Ischemic stroke remains a leading cause of disability, yet the molecular determinants of neuronal vulnerability and recovery are incompletely understood. Glutamate-mediated excitotoxicity, characterized by excessive extracellular glutamate and dysregulated receptor or transporter activity, is a central mechanism of ischemic injury. However, the genetic architecture underlying inter-individual variation in glutamate handling and its contribution to stroke outcomes has not been systematically explored in humans.
This project aims to identify genetic variants associated with glutamate-related pathways that influence stroke risk, lesion characteristics, and post-stroke outcomes. We will perform genome-wide association and pathway-based analyses using UK Biobank data, integrating genotype information with brain imaging phenotypes (e.g., white-matter hyperintensity volume, diffusion-MRI indices) and clinical outcomes (ischemic stroke subtypes, modified Rankin Scale). Metabolomic profiles will be used to estimate peripheral glutamate levels and infer metabolic activity.

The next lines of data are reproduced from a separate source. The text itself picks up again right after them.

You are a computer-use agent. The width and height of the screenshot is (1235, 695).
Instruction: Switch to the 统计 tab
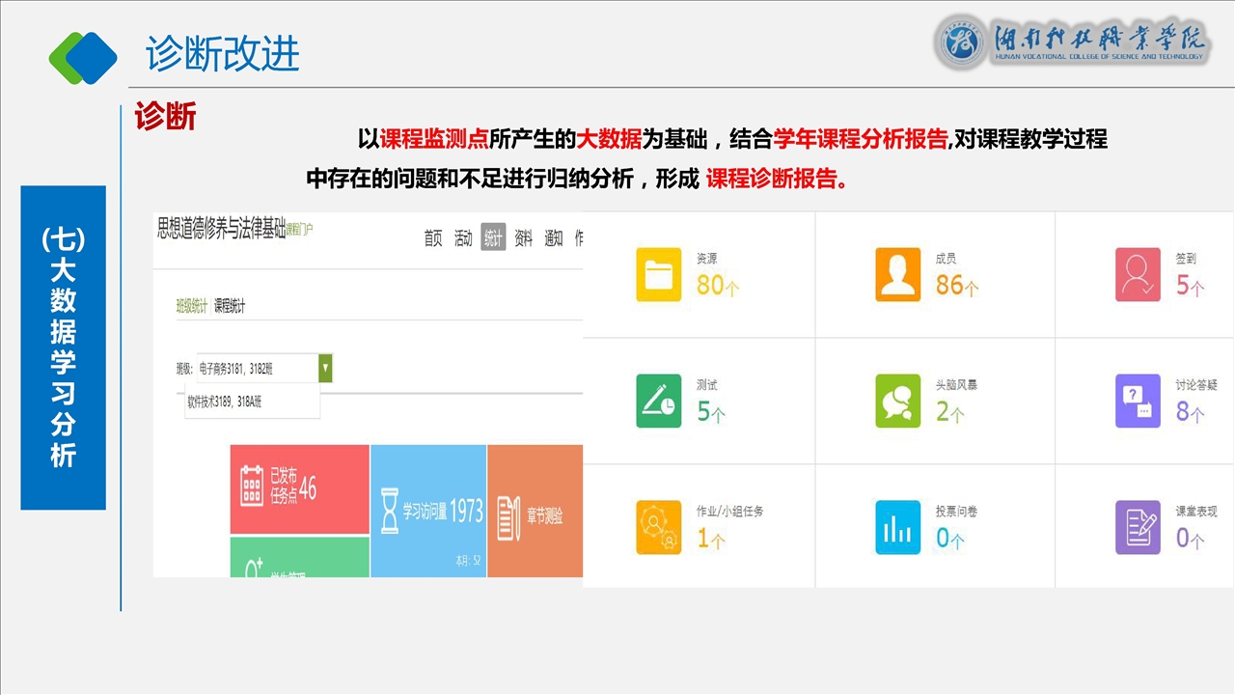493,238
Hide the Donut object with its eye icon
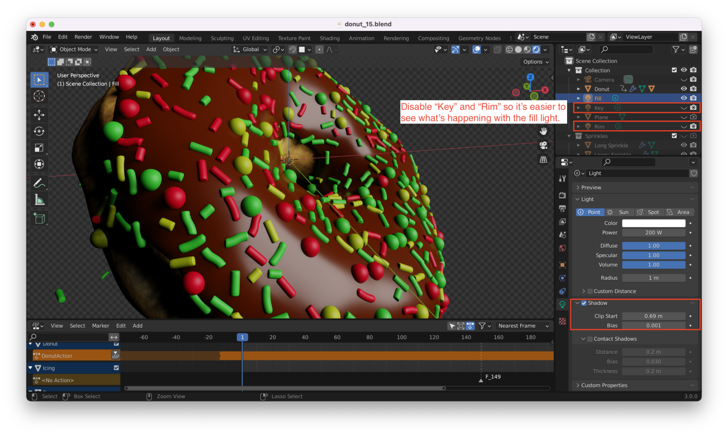The image size is (728, 436). pyautogui.click(x=683, y=89)
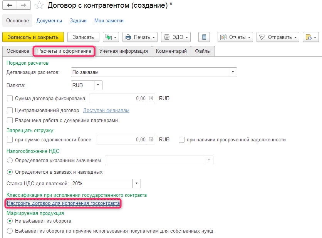Switch to 'Учетная информация' tab
This screenshot has height=238, width=322.
coord(123,51)
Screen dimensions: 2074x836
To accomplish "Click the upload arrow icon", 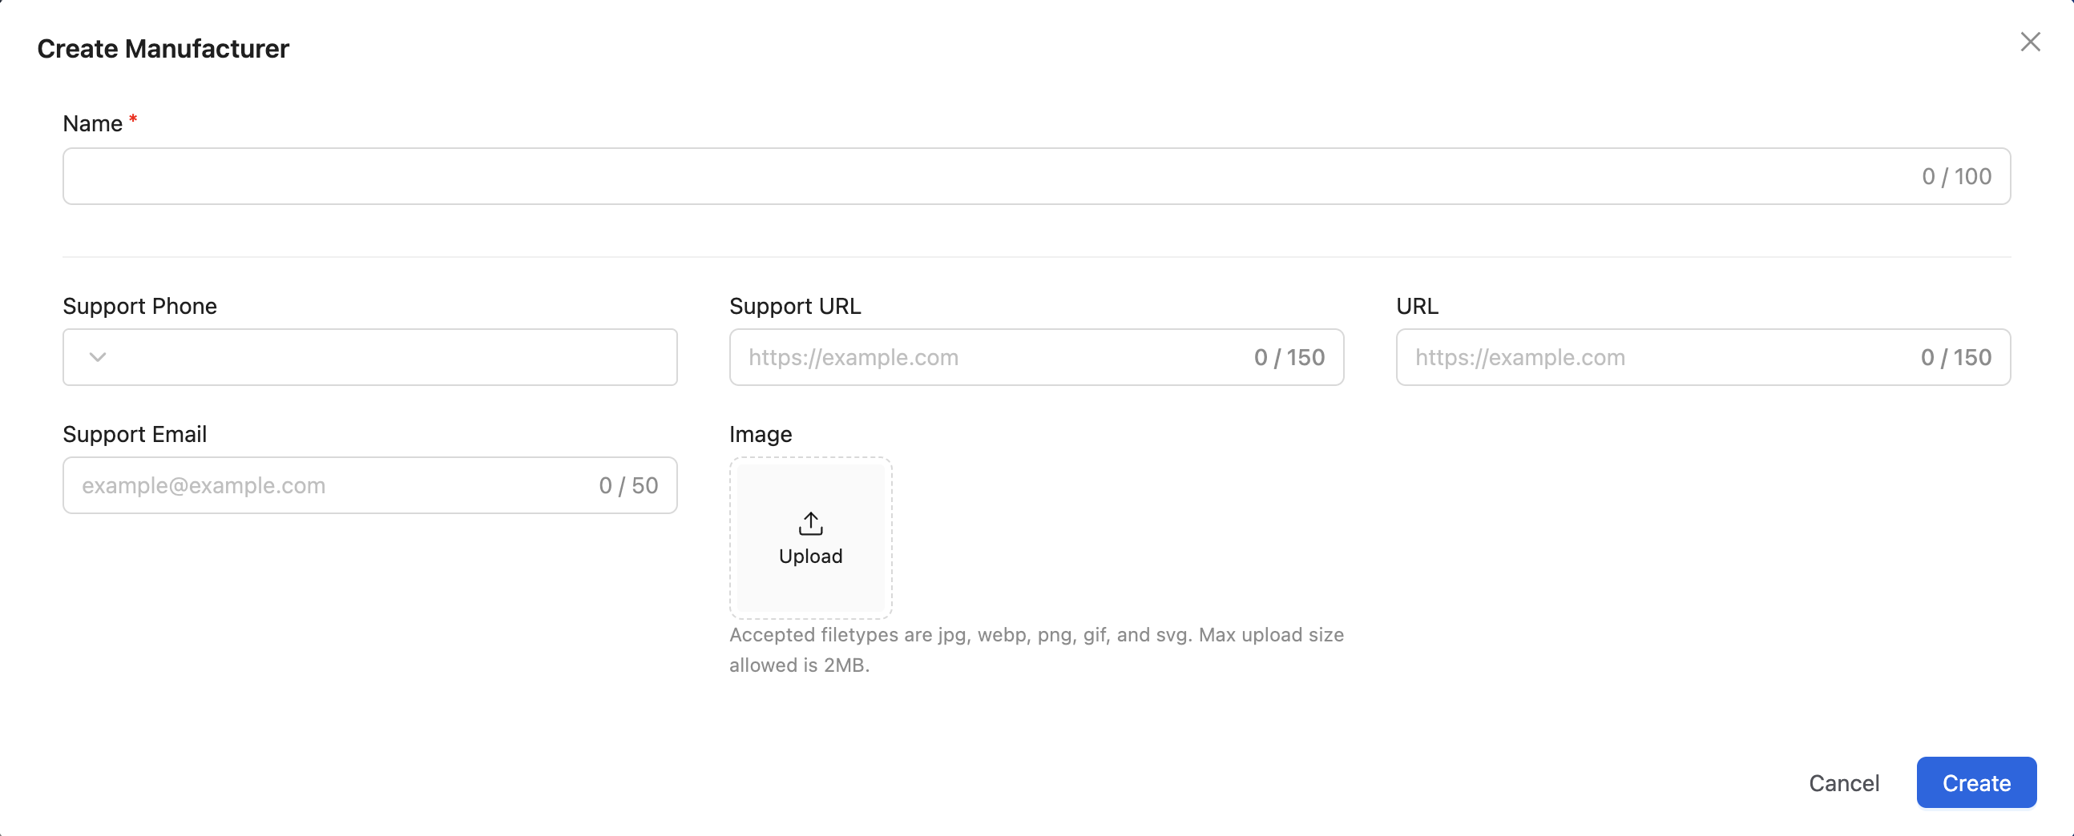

The objectives are (1)to identify genetic loci and molecular networks involved in glutamate transport, receptor signaling, and neuronal excitotoxicity using genome-wide association and pathway-based analyses; (2) to integrate genetic signals with metabolic and neuroimaging phenotypes, including plasma glutamate-related metabolites, white matter hyperintensities (WMH), and diffusion MRI measures, to explore multi-omic correlations with ischemic stroke risk and outcome; (3) to validate the findings in external summary-level datasets such as FinnGen and GWAS Catalog, ensuring no exchange or integration of individual-level data.
This integrative multi-omic approach will clarify how inherited variation in glutamate-excitotoxicity networks modulates neuronal injury and repair after ischemic stroke, providing potential biomarkers and therapeutic targets for precision neuroprotection.